His minimap showed him that he was in some sort of chamber, though the interior was only barely lit. The faint glow of depreciated aether sconces shedding muted white light into the area granted the entire chamber a haunting aspect, and only worked to further increase the ominousness of the interior as the light created deepening shadows within pillared recesses.

Arcturus turned back to where he’d emerged from, and found a silent blackstone gateway with its runes already fading. Whatever magic had empowered it, it was already going dormant — and for all his aetheric talent with Aetherforging and its requisite subsets; navigating the complicated spellforms of the magnitude of a Gateway was still far beyond him. Without Adam, or perhaps someone like Luthaire, Arcturus was both stuck and unsure of what to do about it.

He could wait and see if his friends popped through, but…

Passivity has never been our way. Besides, reconnaissance is crucial.

That was true. His father had always said so, as well: Intelligence won wars.

The notifications blinked again, and he grimaced. He wanted to clear them, but he knew the combat reports and potentially even unexpected Main Quest or Side Quest updates could appear, and he’d learned that the System only rewarded him experience if and when he viewed those panels.
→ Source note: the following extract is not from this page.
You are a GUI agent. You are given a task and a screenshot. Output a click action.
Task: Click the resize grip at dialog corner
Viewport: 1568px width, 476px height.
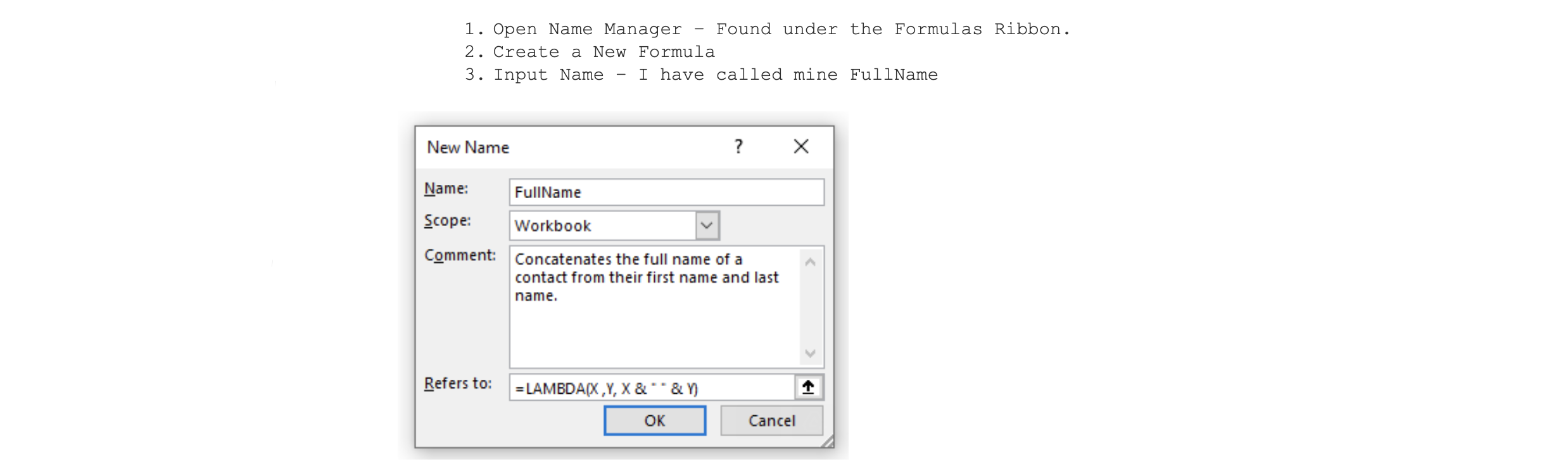coord(828,442)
If he kept them minimized, at least, he could handle the passive build of the notifications he had ‘banked’ presently. If he didn’t… Well, passing out in a creepy ancient gateway chamber was not conducive to one’s health.

What he could do was rest until his Health and Mana restored to full, and use [Lightfire] to mend what wounds and impediments remained in the duration. That, in fact, was precisely what he did: Parking his armoured rear at the top of the short stairwell to the blackstone gateway’s dais, and letting himself try to relax as he allowed his magic to work on his wounds, alternating between that and letting his Mana restore at its rate of 10MPM.

Instead of wandering about his surroundings, he set down his aetherblade and simply stared ahead of him, allowing his eyes to adjust to the darkness while he recuperated and mended himself. The faint itch of renewed skin, the quiet aches and bruises he’d ignored turning to mild twinges, which in turn faded away… the process was not quick, and even with the recovery he’d had time for while fleeing to the portal, he was still desperately low on Mana — his HUD showing him at 1,233 / 2,307 — though his Health, thanks to his [Lightfire], had skyrocketed quickly.

Arcturus could have meditated to increase his regeneration rate, but that was not a smart idea in an unknown environment.

One hour passed in peace, and nothing sinister crept out of the darkness. No life, no sign of occupancy… nothingness. A sense of abandonment, which itself felt unnatural. This place, this chamber, had been crafted with love. He could see it in the nature of its construction… so why was it abandoned, and in such a pristine state?

Something about that fact made his shoulders itch, and he finally grew impatient.

He’d never been good at inactivity, no matter how necessary.

You are sure?

“We’ll be alright. I had far less than this when I first arrived on Terra.”

We don’t know what’s out there. Be careful.

Arcturus nodded in agreement with the voice and snatched up Perdition with his right hand, standing and looking towards where the silhouette of the doors to the chamber lurked in shadow. With a flick of a mental switch he reignited his aetherblade, throwing white light across the area within about eight metres. His vision adjusted to the momentary flare of radiance quickly, and he found that even with its vacillating nature, his dual-force aetherblade served the purpose of a makeshift torch well.

Plus it would help with killing anyone that attacked him, which was a nice bonus.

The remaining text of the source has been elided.